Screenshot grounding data
—————

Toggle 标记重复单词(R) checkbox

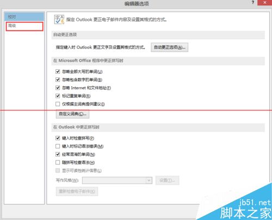tap(58, 96)
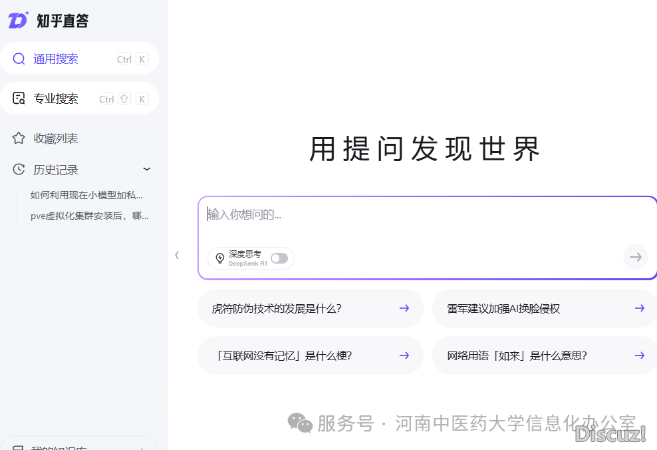Open the history item starting with pve虚拟化集群安装后
Screen dimensions: 657x450
tap(89, 216)
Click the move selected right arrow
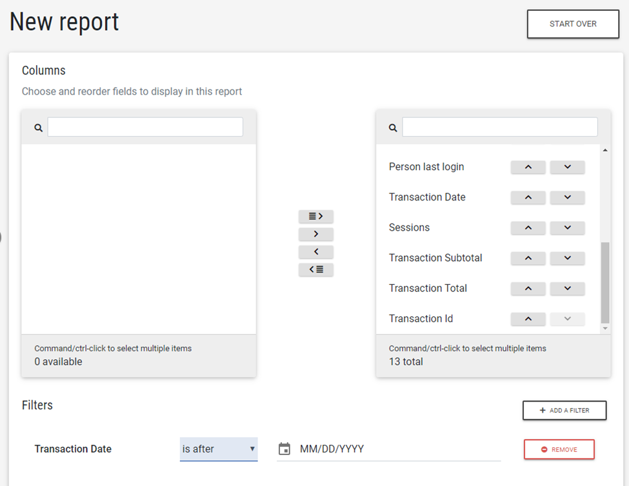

—————

WHAT TO PRODUCE. With the pictures removed, return all the entries exactly.

COMPLETED TASK.
Toggle 标记重复单词(R) checkbox

tap(58, 96)
Open the history item starting with pve虚拟化集群安装后
Screen dimensions: 657x450
tap(89, 216)
Click the move selected right arrow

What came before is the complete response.